Once you reach the line containing "Task: Click the left", reproduce it and every later line exactly, through the end of the data.

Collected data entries
◆ ◆ ◆
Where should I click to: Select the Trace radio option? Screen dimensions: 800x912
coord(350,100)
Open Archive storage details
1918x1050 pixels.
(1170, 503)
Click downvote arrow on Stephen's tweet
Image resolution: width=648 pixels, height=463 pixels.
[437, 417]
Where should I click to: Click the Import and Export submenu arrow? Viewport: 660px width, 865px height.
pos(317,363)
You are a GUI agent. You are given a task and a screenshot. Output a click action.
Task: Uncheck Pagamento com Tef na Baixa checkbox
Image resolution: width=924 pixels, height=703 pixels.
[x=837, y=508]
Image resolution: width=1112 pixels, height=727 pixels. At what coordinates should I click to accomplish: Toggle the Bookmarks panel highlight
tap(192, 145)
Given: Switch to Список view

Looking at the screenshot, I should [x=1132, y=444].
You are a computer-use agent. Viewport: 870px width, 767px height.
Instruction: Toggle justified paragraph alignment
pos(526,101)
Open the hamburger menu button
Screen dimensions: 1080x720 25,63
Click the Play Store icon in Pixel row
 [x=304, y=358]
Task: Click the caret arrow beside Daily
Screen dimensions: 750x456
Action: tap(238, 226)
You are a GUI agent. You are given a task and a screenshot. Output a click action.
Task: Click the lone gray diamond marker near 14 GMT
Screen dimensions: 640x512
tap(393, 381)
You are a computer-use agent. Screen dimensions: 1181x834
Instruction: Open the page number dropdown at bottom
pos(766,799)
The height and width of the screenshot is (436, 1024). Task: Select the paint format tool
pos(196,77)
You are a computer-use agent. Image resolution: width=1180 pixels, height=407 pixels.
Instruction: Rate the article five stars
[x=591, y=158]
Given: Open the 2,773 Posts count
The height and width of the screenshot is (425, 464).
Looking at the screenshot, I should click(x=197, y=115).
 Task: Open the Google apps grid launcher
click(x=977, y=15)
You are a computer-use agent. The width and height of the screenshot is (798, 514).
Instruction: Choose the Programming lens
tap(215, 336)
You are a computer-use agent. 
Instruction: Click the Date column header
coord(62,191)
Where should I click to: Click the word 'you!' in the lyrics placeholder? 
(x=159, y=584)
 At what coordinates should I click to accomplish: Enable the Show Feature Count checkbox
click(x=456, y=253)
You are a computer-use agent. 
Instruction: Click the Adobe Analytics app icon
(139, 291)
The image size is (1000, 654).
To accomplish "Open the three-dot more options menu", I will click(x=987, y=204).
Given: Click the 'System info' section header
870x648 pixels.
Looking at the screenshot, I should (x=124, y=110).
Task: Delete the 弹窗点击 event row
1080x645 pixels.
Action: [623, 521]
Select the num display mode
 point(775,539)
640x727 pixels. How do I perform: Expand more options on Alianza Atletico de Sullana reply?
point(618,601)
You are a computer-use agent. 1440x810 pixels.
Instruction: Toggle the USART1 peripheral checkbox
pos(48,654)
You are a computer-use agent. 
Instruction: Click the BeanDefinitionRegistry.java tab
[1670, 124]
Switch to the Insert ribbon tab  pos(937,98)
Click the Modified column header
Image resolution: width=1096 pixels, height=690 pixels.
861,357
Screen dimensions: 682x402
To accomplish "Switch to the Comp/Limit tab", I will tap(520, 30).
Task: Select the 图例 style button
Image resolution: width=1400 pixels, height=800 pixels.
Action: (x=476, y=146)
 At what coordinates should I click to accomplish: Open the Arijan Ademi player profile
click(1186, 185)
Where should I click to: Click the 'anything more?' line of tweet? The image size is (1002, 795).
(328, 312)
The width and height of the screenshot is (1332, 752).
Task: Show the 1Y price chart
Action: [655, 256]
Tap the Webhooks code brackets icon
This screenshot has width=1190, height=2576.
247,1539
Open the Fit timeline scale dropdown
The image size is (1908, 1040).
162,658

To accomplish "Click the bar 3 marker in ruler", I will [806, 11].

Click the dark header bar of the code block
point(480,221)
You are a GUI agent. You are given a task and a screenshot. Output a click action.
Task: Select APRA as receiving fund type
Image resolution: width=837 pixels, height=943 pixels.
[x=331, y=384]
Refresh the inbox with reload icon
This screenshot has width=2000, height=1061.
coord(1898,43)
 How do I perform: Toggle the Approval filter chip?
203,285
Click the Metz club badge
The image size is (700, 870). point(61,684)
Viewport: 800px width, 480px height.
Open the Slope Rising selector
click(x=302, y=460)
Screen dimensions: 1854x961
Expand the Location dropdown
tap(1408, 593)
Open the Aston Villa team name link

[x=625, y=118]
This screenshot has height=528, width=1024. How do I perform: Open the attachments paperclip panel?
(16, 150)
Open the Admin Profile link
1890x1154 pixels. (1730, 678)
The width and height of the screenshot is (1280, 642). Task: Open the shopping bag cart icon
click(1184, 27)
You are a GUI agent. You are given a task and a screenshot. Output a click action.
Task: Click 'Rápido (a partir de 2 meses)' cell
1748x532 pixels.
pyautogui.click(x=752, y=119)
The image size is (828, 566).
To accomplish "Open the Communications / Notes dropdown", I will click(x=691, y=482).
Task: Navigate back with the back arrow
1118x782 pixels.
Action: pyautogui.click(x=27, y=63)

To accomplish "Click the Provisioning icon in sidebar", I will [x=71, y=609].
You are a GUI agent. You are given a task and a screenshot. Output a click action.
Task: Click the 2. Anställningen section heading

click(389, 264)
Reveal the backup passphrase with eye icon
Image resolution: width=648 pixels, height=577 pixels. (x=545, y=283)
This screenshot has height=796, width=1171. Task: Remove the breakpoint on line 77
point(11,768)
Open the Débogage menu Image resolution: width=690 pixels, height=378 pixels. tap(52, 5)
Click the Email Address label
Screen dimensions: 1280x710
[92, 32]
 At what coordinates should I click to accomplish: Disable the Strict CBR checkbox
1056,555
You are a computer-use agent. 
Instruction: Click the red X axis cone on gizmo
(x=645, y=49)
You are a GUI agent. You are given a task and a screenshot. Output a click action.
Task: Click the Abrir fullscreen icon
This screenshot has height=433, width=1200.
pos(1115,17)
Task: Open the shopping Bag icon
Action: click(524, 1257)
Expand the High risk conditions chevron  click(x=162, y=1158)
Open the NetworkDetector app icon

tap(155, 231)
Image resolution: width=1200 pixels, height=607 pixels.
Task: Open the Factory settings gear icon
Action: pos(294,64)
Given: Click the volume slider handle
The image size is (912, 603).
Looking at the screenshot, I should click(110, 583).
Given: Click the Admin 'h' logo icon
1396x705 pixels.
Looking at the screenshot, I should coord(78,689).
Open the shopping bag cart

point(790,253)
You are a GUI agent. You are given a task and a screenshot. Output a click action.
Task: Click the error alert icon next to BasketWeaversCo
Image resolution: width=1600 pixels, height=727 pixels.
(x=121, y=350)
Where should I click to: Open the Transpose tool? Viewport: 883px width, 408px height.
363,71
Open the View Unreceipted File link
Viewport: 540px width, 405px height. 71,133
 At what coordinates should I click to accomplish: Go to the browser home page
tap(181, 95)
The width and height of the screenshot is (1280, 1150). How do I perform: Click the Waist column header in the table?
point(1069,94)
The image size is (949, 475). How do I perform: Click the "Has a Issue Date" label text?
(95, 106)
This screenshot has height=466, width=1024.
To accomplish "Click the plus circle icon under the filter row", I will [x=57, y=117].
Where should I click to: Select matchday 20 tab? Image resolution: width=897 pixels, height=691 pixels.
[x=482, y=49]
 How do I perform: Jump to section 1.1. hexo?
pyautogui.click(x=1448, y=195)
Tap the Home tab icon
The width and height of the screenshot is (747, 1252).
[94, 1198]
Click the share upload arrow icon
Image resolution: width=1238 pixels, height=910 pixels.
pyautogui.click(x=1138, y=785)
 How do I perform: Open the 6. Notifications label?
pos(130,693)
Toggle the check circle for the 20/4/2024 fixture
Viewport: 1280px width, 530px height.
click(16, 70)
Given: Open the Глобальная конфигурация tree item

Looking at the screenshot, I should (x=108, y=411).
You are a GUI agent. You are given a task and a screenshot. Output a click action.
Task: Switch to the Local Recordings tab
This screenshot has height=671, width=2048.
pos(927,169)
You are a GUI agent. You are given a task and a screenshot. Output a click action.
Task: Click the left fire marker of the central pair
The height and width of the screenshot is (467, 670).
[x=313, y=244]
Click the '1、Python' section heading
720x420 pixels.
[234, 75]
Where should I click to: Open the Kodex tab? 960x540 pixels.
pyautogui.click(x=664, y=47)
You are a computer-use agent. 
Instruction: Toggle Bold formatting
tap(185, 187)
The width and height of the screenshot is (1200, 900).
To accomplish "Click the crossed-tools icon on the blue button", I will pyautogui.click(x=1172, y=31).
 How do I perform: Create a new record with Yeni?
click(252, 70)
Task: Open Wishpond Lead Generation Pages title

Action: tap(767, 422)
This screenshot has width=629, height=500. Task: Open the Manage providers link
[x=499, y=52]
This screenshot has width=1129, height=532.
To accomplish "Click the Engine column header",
◆ ◆ ◆
--- RESULT OF THIS TASK ---
Task: Click the left fire marker of the central pair
The height and width of the screenshot is (467, 670).
[x=313, y=244]
Click the '1、Python' section heading
720x420 pixels.
[234, 75]
Where should I click to: Open the Kodex tab? 960x540 pixels.
pyautogui.click(x=664, y=47)
You are a computer-use agent. 
Instruction: Toggle Bold formatting
tap(185, 187)
The width and height of the screenshot is (1200, 900).
To accomplish "Click the crossed-tools icon on the blue button", I will pyautogui.click(x=1172, y=31).
 How do I perform: Create a new record with Yeni?
click(252, 70)
Task: Open Wishpond Lead Generation Pages title

Action: tap(767, 422)
This screenshot has width=629, height=500. Task: Open the Manage providers link
[x=499, y=52]
This screenshot has width=1129, height=532.
To accomplish "Click the Engine column header",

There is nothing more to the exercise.